YOUR GOAL
Rewrite everything in the data below, from the line containing "The width and height of the screenshot is (756, 1568)." down to the line containing "pos(349,442)", with "thumbnail" replaced by "image". Return only those lines, with nothing else altered.

╭─ RECORDS FOR THIS TASK

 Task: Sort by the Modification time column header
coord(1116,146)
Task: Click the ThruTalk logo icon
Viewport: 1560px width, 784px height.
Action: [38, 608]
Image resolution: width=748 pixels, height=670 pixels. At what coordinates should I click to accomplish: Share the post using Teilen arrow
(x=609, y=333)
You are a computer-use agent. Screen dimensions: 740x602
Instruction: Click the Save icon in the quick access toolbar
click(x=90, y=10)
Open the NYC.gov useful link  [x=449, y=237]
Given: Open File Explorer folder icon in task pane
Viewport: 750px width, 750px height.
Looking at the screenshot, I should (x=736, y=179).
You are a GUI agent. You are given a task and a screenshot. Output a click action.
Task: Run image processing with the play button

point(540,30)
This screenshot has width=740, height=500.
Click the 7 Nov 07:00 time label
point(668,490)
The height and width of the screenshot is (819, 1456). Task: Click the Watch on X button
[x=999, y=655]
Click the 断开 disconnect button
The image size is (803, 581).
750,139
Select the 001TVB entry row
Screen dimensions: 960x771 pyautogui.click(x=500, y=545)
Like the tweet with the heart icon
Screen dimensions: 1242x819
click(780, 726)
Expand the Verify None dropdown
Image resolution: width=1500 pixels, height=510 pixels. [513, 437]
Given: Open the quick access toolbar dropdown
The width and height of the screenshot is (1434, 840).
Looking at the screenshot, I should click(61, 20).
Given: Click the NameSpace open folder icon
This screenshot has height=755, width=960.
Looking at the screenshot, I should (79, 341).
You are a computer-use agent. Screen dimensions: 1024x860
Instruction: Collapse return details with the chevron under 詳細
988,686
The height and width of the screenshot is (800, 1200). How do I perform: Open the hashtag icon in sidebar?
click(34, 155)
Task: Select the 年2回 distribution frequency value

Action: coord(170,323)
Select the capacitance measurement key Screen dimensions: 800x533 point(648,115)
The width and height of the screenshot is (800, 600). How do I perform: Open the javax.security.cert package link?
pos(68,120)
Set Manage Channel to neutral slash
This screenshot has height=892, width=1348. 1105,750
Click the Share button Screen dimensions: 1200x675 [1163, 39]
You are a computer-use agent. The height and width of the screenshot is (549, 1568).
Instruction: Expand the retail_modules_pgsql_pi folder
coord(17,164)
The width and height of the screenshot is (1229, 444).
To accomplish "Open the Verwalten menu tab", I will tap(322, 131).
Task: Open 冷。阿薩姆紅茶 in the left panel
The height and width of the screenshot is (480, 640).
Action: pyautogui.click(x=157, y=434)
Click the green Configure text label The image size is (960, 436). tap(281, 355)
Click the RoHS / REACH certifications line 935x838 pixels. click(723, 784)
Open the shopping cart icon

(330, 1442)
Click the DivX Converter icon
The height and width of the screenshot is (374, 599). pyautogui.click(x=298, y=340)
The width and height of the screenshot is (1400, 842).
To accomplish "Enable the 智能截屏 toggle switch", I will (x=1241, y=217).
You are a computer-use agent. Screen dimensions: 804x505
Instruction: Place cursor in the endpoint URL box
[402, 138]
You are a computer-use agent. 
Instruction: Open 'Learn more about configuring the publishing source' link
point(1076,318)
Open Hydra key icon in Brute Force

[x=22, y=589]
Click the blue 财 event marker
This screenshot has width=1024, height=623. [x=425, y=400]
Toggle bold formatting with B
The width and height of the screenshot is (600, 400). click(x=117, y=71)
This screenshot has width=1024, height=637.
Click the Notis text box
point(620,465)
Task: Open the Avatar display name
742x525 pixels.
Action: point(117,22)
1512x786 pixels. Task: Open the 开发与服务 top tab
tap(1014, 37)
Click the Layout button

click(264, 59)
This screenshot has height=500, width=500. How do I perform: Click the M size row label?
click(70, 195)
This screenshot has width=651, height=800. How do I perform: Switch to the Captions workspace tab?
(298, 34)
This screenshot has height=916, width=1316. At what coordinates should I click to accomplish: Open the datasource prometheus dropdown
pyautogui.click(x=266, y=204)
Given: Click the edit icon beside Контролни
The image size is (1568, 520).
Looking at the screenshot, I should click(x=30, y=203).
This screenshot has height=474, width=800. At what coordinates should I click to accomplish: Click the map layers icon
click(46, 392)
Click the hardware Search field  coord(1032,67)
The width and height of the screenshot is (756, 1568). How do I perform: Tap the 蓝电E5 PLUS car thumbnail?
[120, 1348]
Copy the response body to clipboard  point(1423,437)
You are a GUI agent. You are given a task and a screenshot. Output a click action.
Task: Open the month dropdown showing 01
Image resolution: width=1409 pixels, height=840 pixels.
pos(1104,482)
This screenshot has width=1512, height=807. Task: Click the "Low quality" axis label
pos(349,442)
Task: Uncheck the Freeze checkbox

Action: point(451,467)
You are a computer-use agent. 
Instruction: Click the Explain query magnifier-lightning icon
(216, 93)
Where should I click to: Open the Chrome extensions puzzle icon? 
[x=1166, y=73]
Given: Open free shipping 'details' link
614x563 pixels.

╰─

THE ANSWER
The width and height of the screenshot is (756, 1568). How do I perform: Tap the 蓝电E5 PLUS car image?
[120, 1348]
Copy the response body to clipboard  point(1423,437)
You are a GUI agent. You are given a task and a screenshot. Output a click action.
Task: Open the month dropdown showing 01
Image resolution: width=1409 pixels, height=840 pixels.
pos(1104,482)
This screenshot has width=1512, height=807. Task: Click the "Low quality" axis label
pos(349,442)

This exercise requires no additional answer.